The big question is, should you make purchases now or save money to prepare for more expensive purchases later?
“Take a look at what you spend money on and ask yourself what spending has to happen to sustain a healthy life,” said Saavedra. Think about essentials like housing, transportation, healthcare and food. “While it is still good to save money there, you don’t want to cut back so much that you hurt yourself.”
Making this decision can be difficult because the news around tariffs is still evolving, said Saavedra. Tariffs are in place now, but it takes manufacturers time to decide when — or if — they’ll implement price hikes, she pointed out.
“I’m totally fine with buying items now, but I don’t want you to do it out of panic,” said Saavedra. That often leads to uninformed, rushed decisions. Plus, you might be buying something you won’t fully love in the long term, she said.
If you’re already planning to make a purchase and you’re financially prepared for it, it’s OK to buy it now — especially if you’re worried about the price going up in the coming months. However, don’t make purchases on a whim just because of potential price hikes.

- **THE TASKS**:
A: Reproduce the records from the line containing "Where should I" through the end of the records, without the pictures.
B: Carry on the text about buying now versus saving before tariff price hikes from where it stops.
The records have no connection to the text about deciding whether to buy now or save ahead of tariff price hikes.

Entries from a dataset
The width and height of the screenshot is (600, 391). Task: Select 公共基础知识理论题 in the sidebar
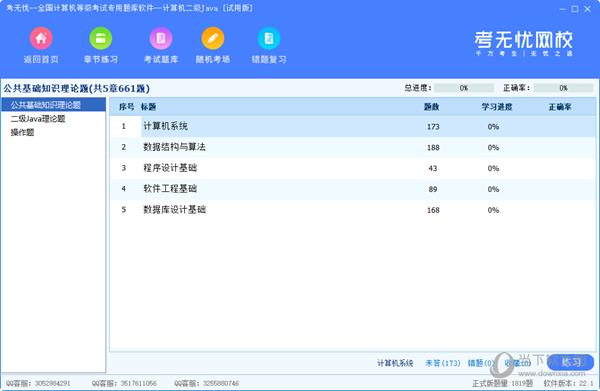(54, 105)
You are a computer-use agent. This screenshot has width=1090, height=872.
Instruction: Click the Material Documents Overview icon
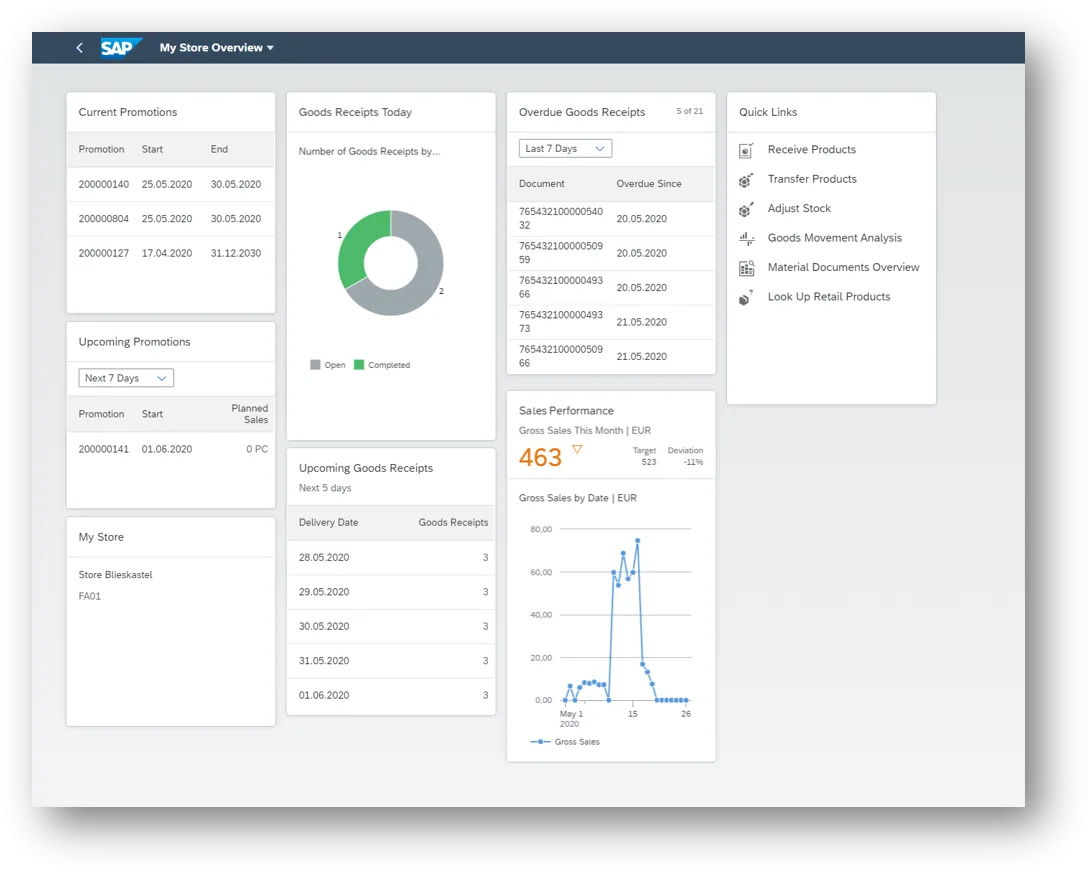point(746,268)
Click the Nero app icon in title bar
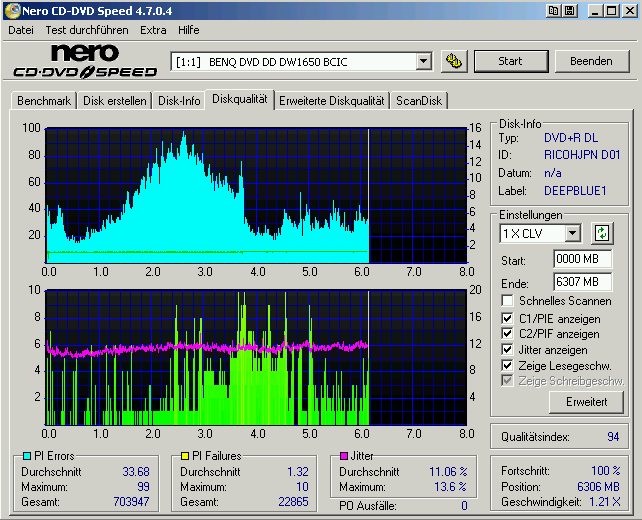 point(12,10)
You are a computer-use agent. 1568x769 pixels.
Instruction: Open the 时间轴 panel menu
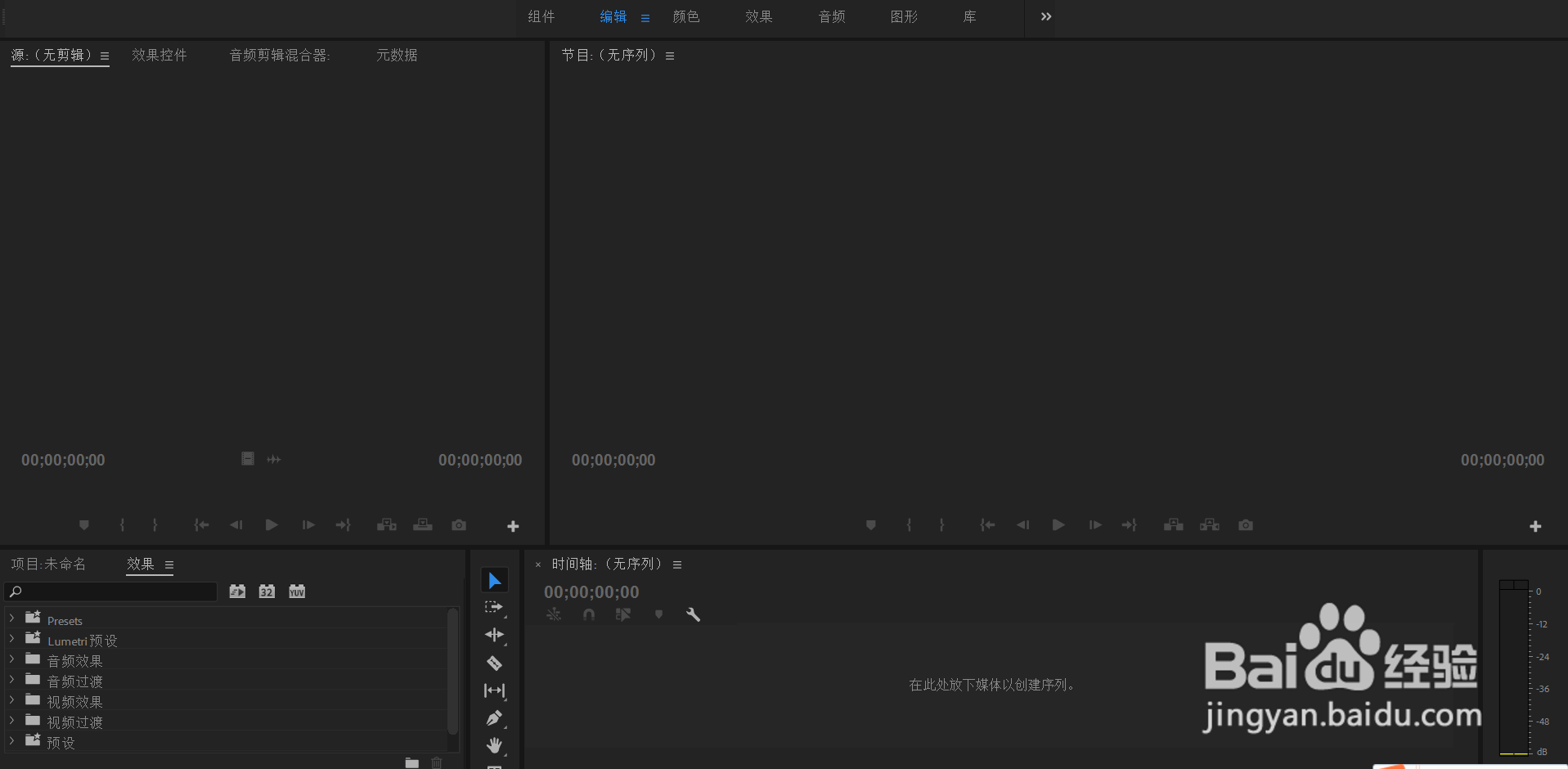point(677,564)
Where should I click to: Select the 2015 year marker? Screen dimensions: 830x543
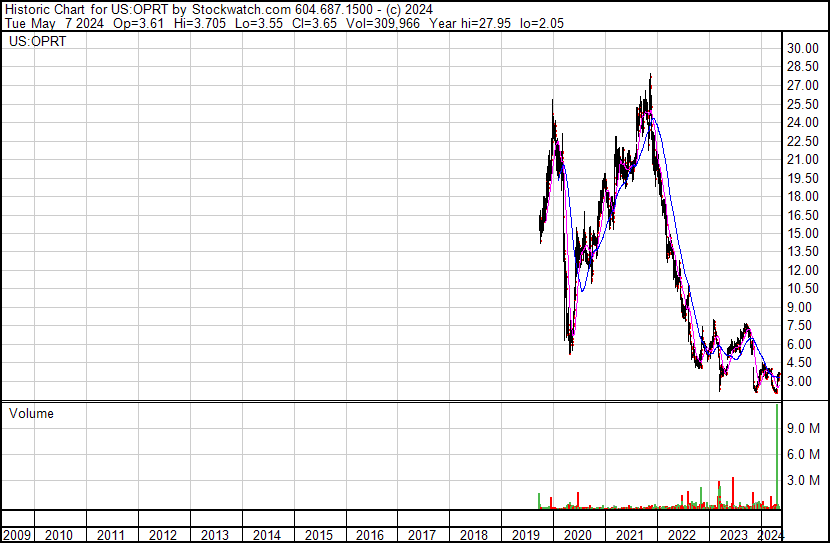318,535
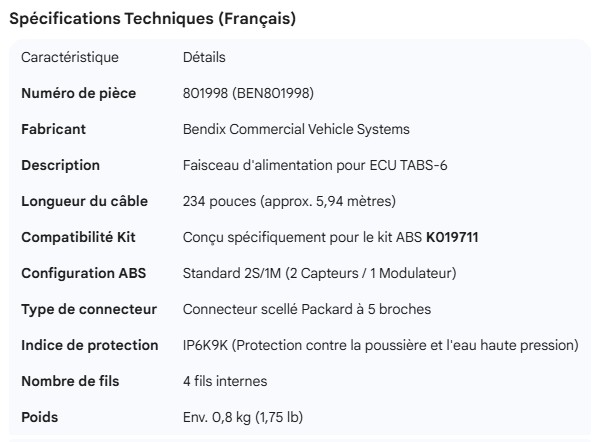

- **RESULTS FOR EACH TASK**:
A:
Where should I click to: Select the 2015 year marker? Screen dimensions: 830x543
318,535

B:
Whether you use money to stock up on items now or save it, make sure you’re keeping an eye on your budget and other financial goals. It’s still essential to have a fully stocked emergency fund and money stashed away for any upcoming expenses you know about.
Where you save your money matters
If there’s a chance you’ll need the money in the near future, keep it in a high-yield savings account. Right now, annual percentage yields average around 4%, which is about 10 times the national average savings rate. You’ll also have easy access to your money when you need it.
Plenty of high-yield savings accounts also have features to help you keep your savings goals on track.
“There are accounts that allow you to assign goals to your money without having to open many accounts, so those are what I recommend the most,” said Saavedra.